Though “Sonic the Hedgehog” is best known as the titular character of a 1990s video game and cartoon franchise, the “sonic hedgehog” gene is the name for a human gene that plays a role in proper brain and eye development.
But, according to new research, scientists have learned that the sonic hedgehog gene maintains the normal physiological state and repair process of an adult healthy lung, if damaged.
Researchers used multiple approaches to determine what hedgehog was doing in the adult lung. The researchers first deleted the gene, then observed that, after the loss of sonic hedgehog expression, mesenchymal cells began to spontaneously proliferate, which also occurred when the team directly inactivated hedgehog signaling in mesenchymal cells themselves.
Following lung injury, the research team conducted multiple different injuries to lung tissue to determine what occurred and found that in contrast to previous reports, hedgehog signaling decreased.
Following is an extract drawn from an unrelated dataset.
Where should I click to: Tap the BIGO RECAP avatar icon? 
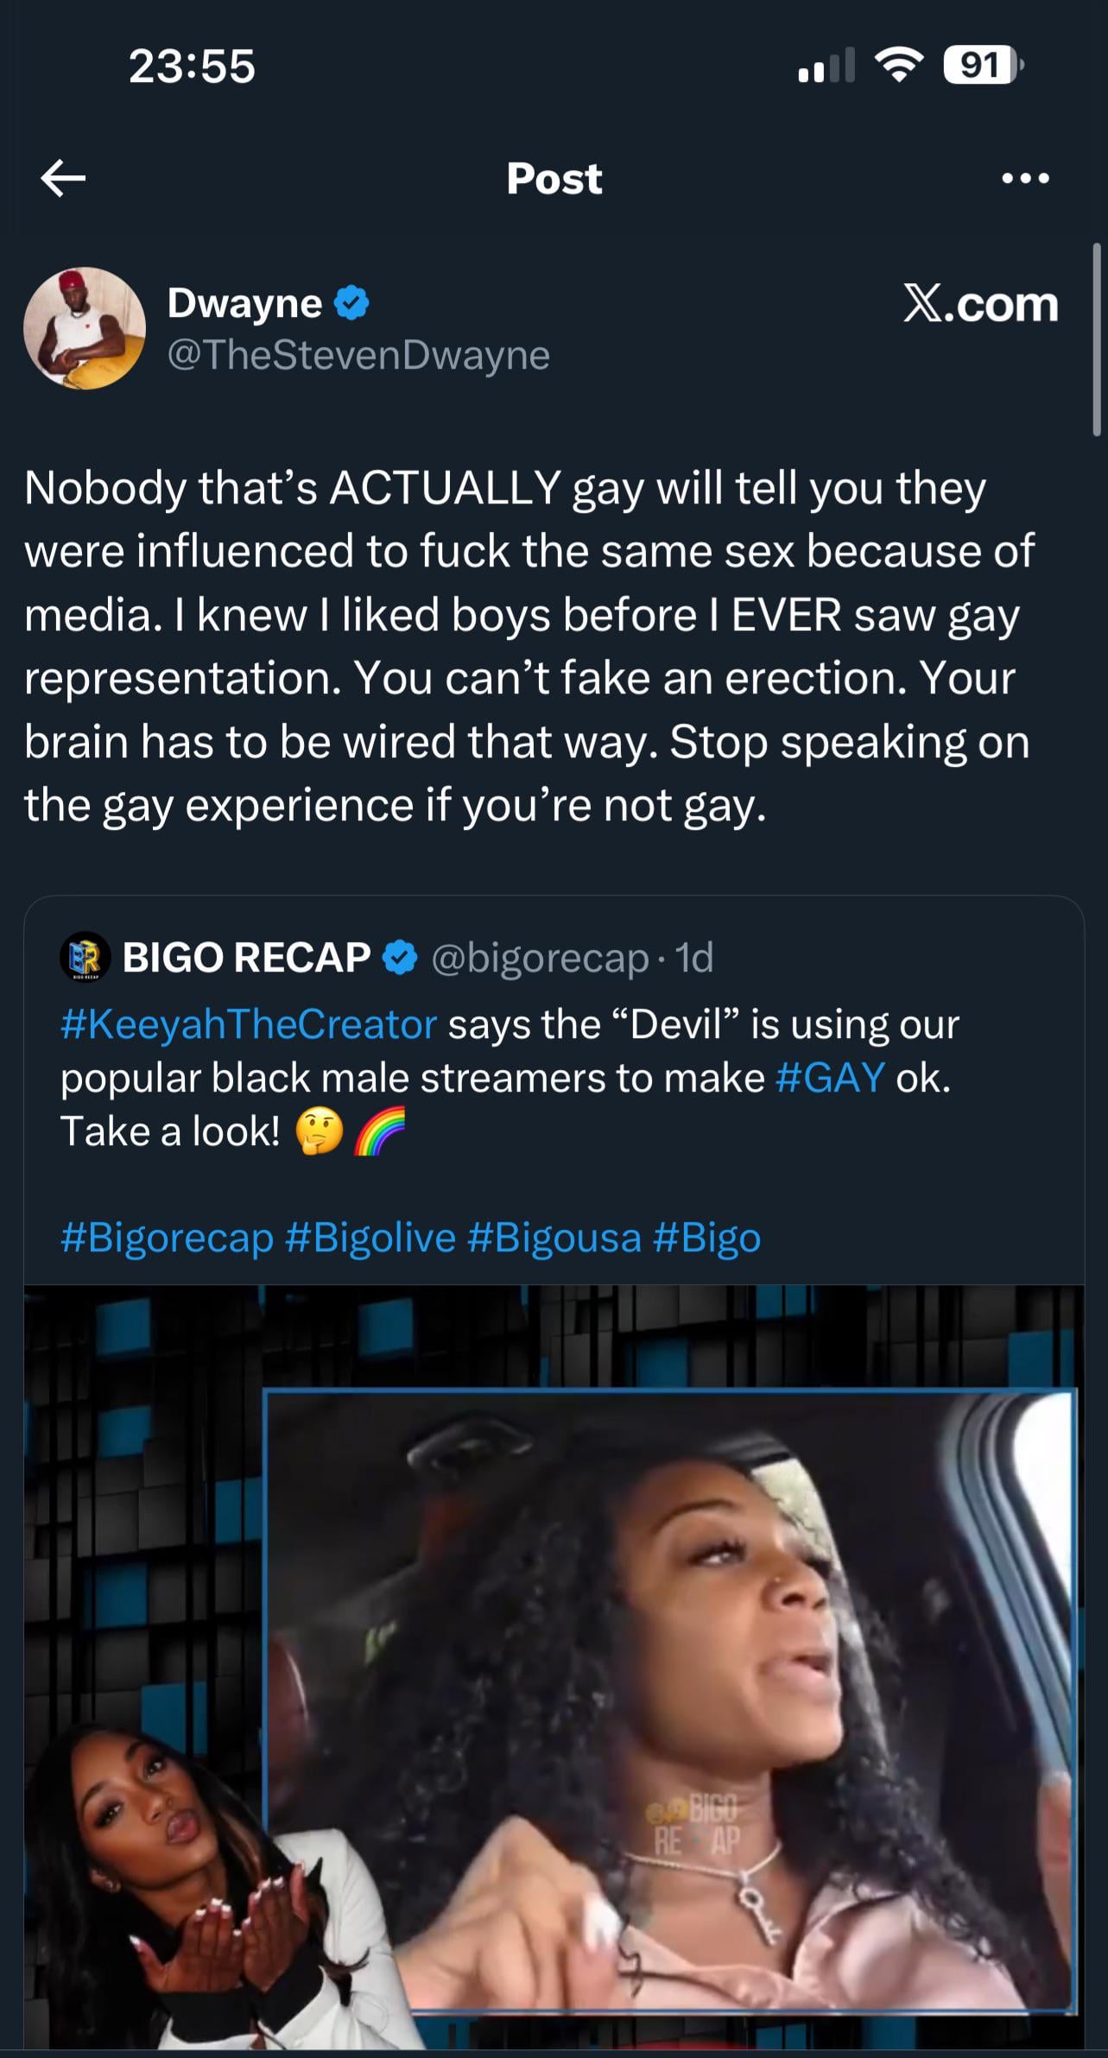point(85,957)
A Science Daily news report notes that this decline correlated with the loss of the cells that normally express the sonic hedgehog gene, which were destroyed as a result of the injury. With this new concept of what the gene is doing in the adult lung, the researchers aimed to see what would happen if they turned on the hedgehog pathway after lung injury.
Overall, they found that activation of the hedgehog pathway inhibited proliferation of the mesenchymal cells surrounding the lung airways. In addition, they showed that hedgehog signaling in mesenchymal cells also regulates epithelial quiescence and loss of this regulation leads to abnormal epithelial regeneration after injury, according to Science Daily.
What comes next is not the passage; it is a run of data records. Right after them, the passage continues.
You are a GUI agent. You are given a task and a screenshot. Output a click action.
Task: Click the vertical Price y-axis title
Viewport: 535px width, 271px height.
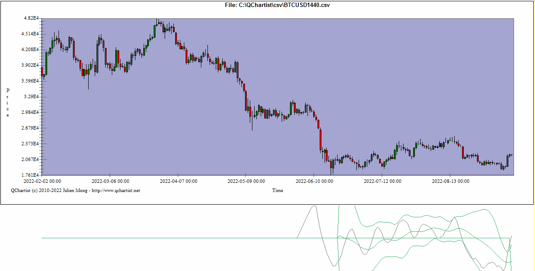tap(8, 103)

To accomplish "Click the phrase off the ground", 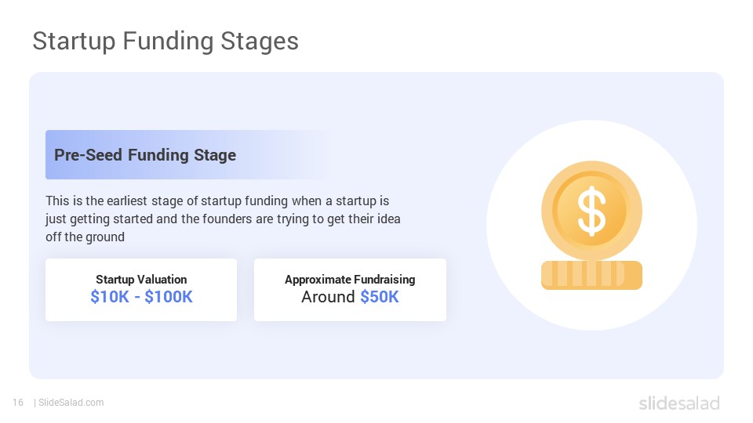I will coord(85,237).
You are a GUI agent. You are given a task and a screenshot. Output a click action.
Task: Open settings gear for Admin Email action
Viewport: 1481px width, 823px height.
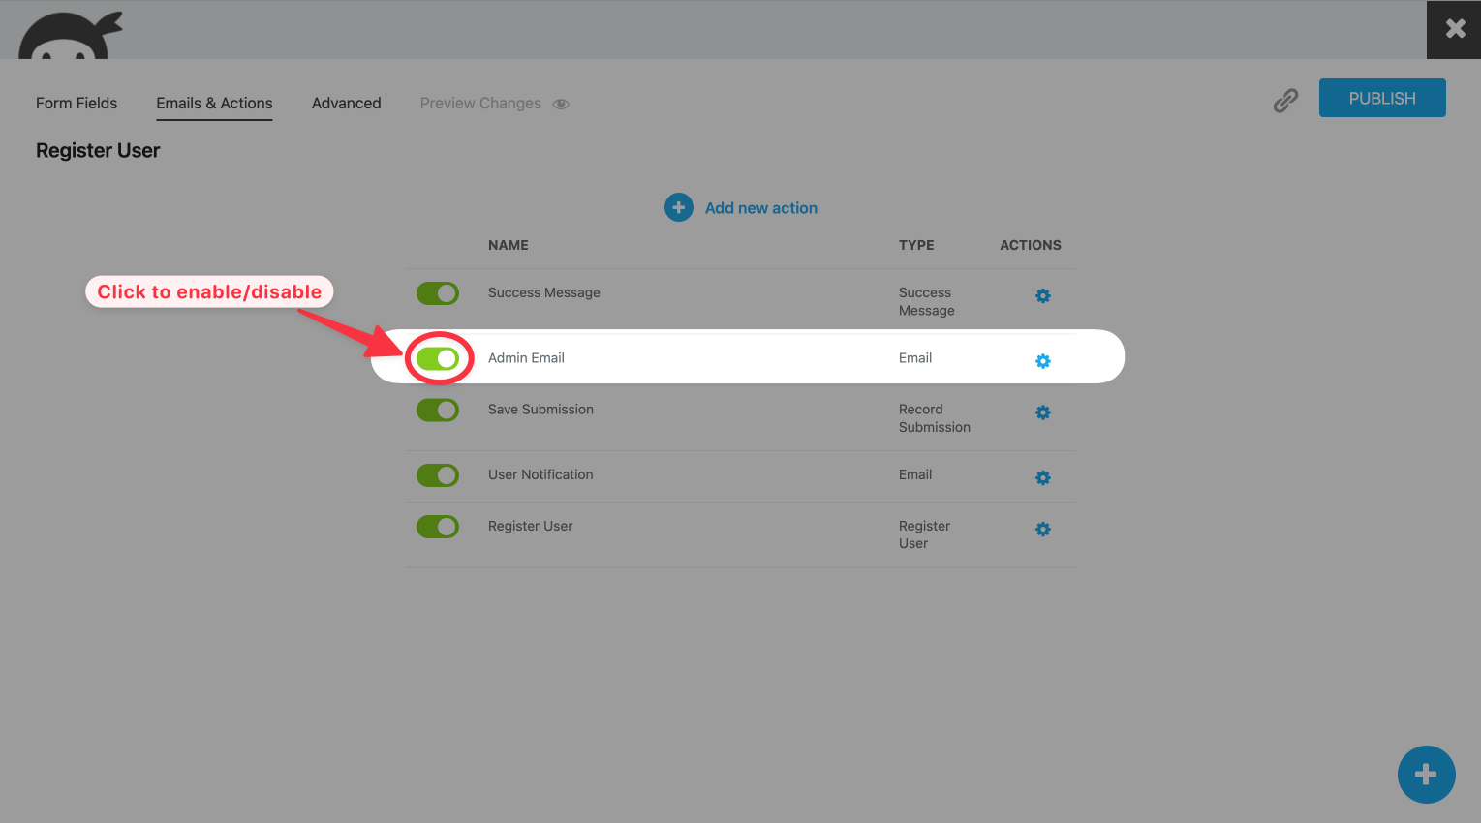tap(1042, 361)
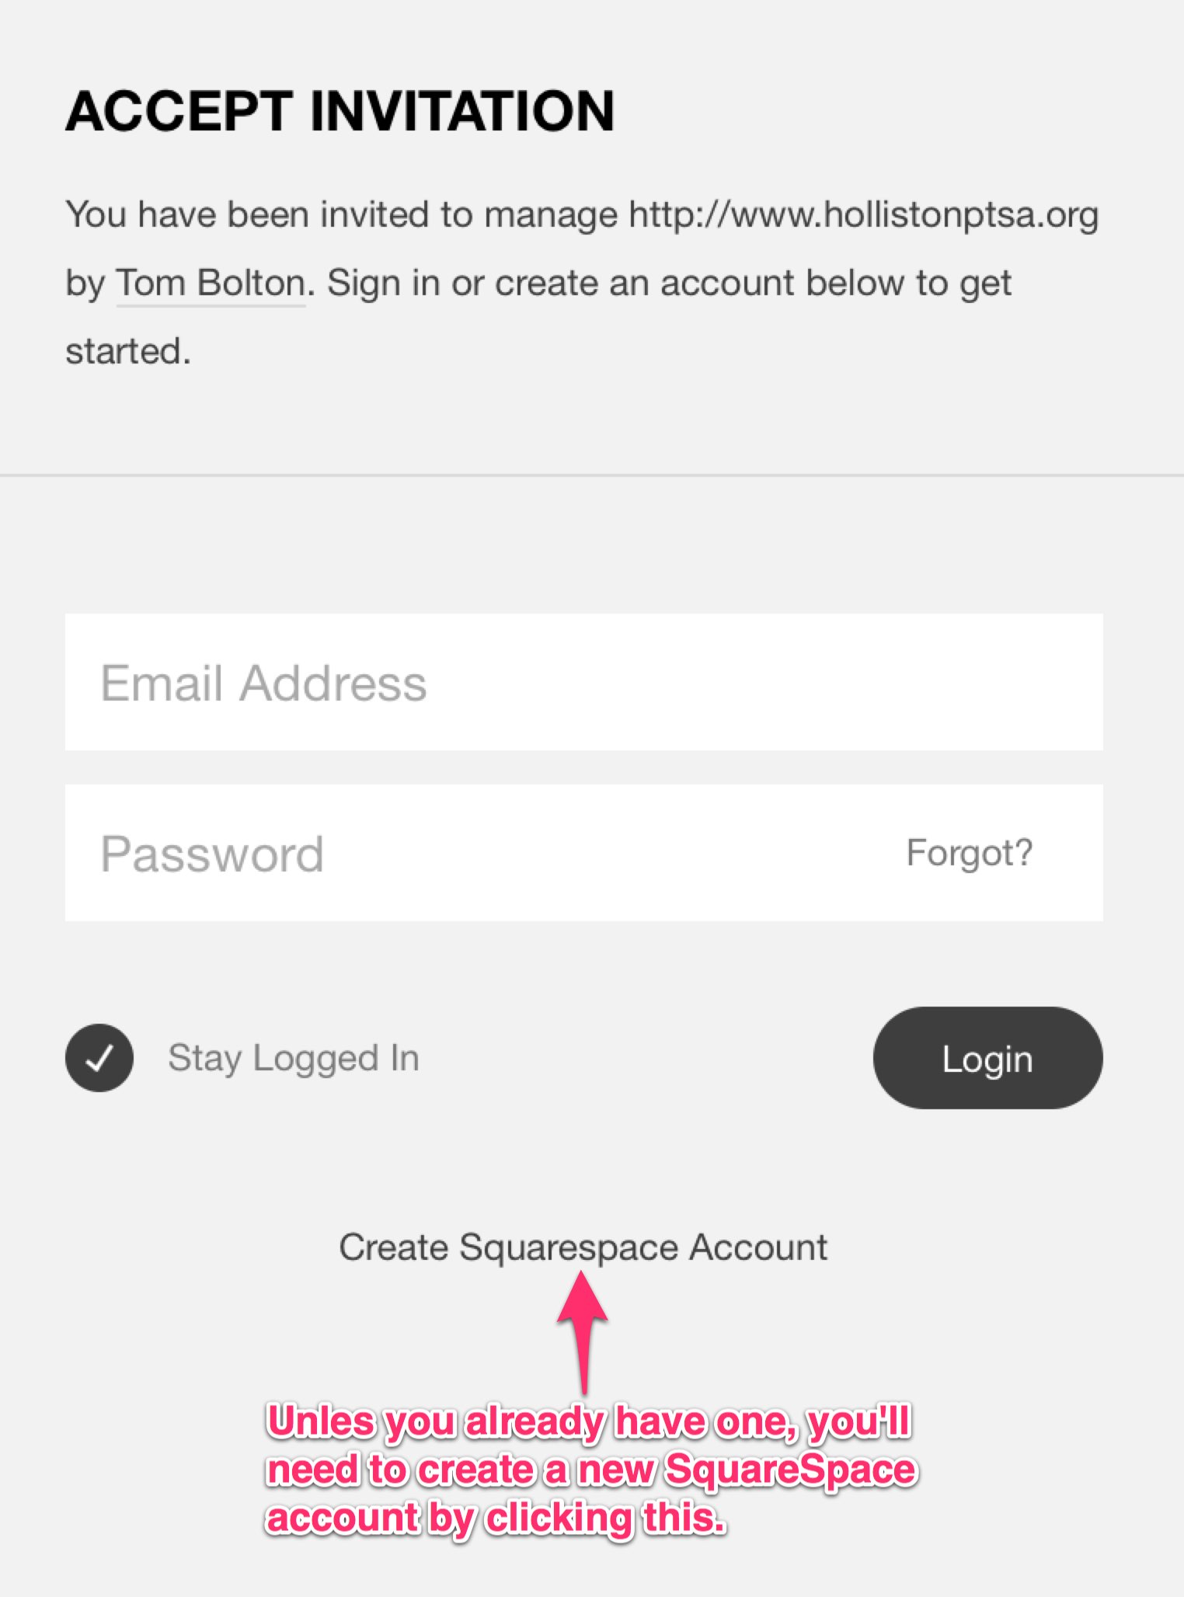The height and width of the screenshot is (1597, 1184).
Task: Click the 'You have been invited' text
Action: click(247, 214)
Loss of hedgehog in the adult lung leads to too many epithelial cells lining the airways after injury, which suggests that increased hedgehog signaling causes a breakdown of the normal regenerative properties of the lung airways.
“We demonstrated that quiescence in the adult lung in an animal model is an actively maintained state and is regulated by hedgehog signaling,” says Ed Morrisey, PhD, senior author of the study. “These results demonstrate that epithelial-mesenchymal interactions coordinated by hedgehog maintains the normal state of a healthy lung, and turning off hedgehog during injury can lead to abnormal cell repair and regeneration in the lung.”
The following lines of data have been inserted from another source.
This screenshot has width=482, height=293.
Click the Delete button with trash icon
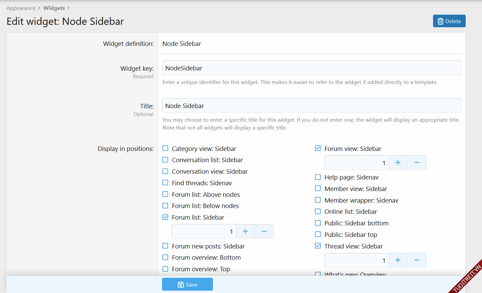point(449,21)

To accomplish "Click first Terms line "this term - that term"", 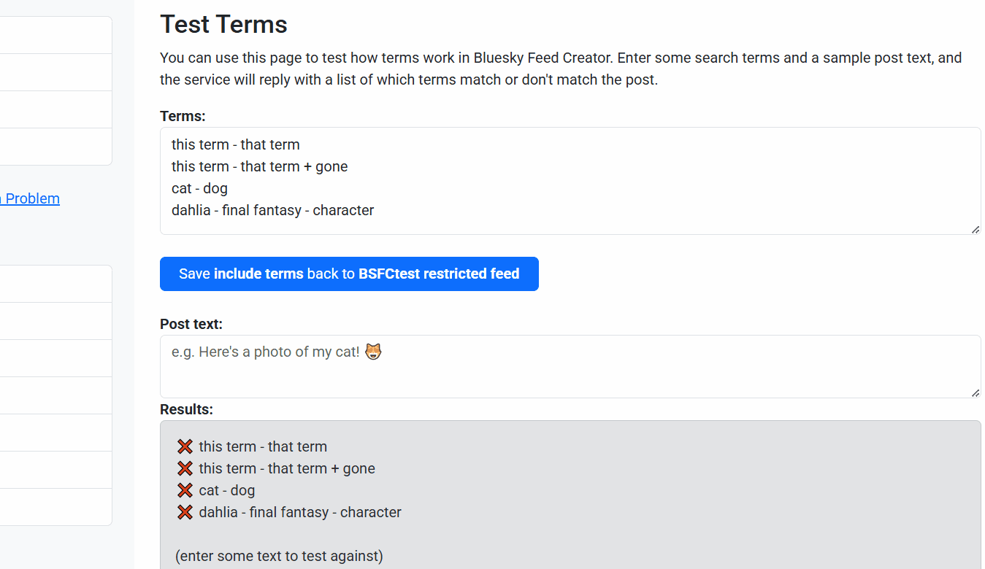I will (235, 144).
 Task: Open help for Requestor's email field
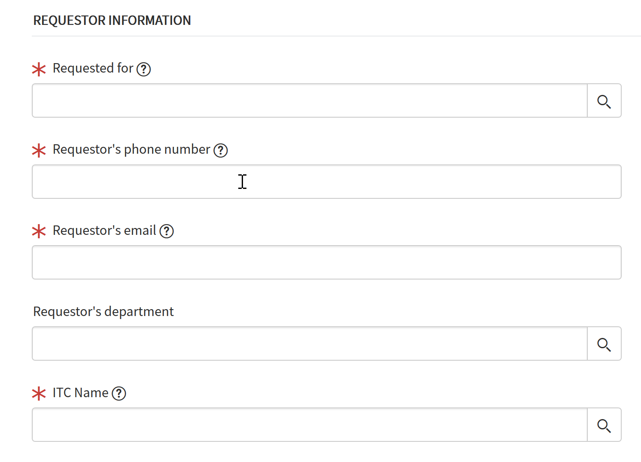click(x=167, y=231)
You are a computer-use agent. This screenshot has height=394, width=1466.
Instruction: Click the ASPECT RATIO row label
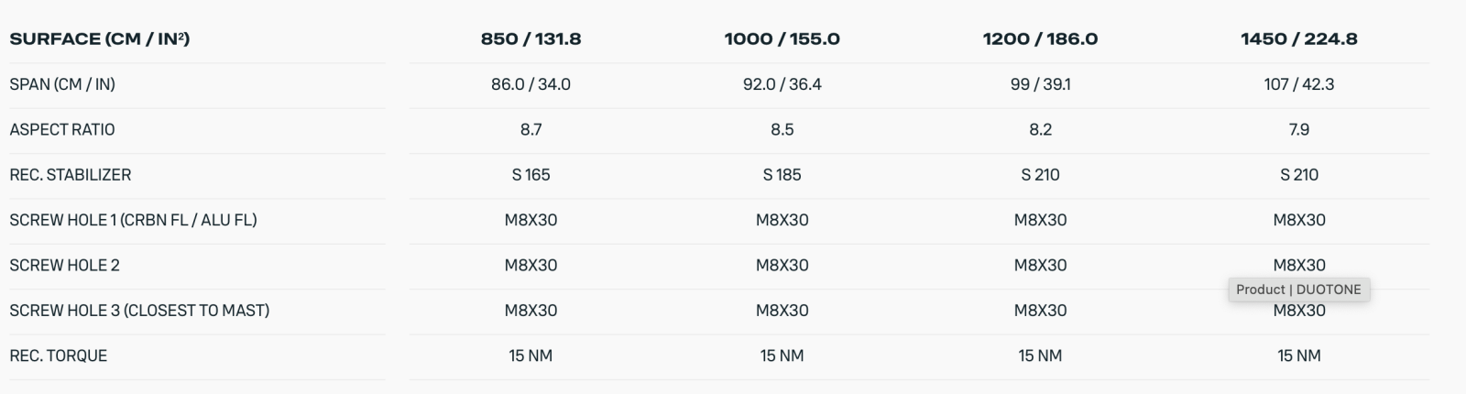click(62, 129)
Morrisey adds, “We now have a better idea of what is going on in lung disease — in adults, hedgehog suppresses proliferation and maintains cell quiescence, as opposed to its opposite role in embryo development. These surprising findings suggest that researchers have to be careful in predicting the function of developmental pathways in adult organs. We need to remember that they will not always function in the same manner.”